Would you restate, exactly as they appear, the lines from the one containing "Сведения о публикации (299, 289)" through the end of the data below?

[Exercise data Boundary: Start]

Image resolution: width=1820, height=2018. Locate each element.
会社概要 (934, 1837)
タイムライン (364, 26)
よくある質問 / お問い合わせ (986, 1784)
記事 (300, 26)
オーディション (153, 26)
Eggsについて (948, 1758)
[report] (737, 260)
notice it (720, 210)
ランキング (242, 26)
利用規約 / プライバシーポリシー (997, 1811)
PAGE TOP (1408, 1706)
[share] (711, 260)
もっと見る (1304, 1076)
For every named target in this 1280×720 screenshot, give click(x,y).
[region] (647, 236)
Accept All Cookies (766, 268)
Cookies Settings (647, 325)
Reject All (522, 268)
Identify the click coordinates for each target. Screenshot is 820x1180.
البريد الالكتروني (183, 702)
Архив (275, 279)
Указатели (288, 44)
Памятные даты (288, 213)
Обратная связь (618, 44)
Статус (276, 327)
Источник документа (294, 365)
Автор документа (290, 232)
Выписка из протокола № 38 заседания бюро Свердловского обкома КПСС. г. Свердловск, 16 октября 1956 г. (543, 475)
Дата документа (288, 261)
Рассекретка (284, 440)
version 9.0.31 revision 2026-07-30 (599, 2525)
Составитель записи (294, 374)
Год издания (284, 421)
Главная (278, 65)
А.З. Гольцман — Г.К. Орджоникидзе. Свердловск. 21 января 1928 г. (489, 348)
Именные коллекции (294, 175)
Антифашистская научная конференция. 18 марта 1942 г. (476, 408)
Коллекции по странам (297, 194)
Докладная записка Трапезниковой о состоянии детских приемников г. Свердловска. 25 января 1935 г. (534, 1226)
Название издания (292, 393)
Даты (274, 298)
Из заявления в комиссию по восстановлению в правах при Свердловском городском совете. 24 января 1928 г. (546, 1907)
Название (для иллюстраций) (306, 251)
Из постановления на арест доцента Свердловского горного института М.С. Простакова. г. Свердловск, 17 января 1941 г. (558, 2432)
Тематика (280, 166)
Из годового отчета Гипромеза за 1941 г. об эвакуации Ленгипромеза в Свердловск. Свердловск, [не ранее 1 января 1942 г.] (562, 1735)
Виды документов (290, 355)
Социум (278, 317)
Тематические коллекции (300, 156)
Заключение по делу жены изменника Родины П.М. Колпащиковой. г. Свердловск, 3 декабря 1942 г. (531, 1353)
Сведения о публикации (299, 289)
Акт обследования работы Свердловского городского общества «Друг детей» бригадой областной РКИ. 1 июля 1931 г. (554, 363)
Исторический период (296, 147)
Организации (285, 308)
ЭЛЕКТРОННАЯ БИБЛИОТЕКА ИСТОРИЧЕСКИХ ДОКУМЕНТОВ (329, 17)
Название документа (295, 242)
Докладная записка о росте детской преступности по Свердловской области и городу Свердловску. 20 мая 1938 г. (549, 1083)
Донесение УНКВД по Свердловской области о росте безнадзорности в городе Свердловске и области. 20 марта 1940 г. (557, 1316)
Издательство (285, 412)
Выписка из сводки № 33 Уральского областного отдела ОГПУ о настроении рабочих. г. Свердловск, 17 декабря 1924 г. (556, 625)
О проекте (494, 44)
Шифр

[Exercise data Boundary: End]

> **Exercise answer**
Сведения о публикации (299, 289)
Акт обследования работы Свердловского городского общества «Друг детей» бригадой областной РКИ. 1 июля 1931 г. (554, 363)
Исторический период (296, 147)
Организации (285, 308)
ЭЛЕКТРОННАЯ БИБЛИОТЕКА ИСТОРИЧЕСКИХ ДОКУМЕНТОВ (329, 17)
Название документа (295, 242)
Докладная записка о росте детской преступности по Свердловской области и городу Свердловску. 20 мая 1938 г. (549, 1083)
Донесение УНКВД по Свердловской области о росте безнадзорности в городе Свердловске и области. 20 марта 1940 г. (557, 1316)
Издательство (285, 412)
Выписка из сводки № 33 Уральского областного отдела ОГПУ о настроении рабочих. г. Свердловск, 17 декабря 1924 г. (556, 625)
О проекте (494, 44)
Шифр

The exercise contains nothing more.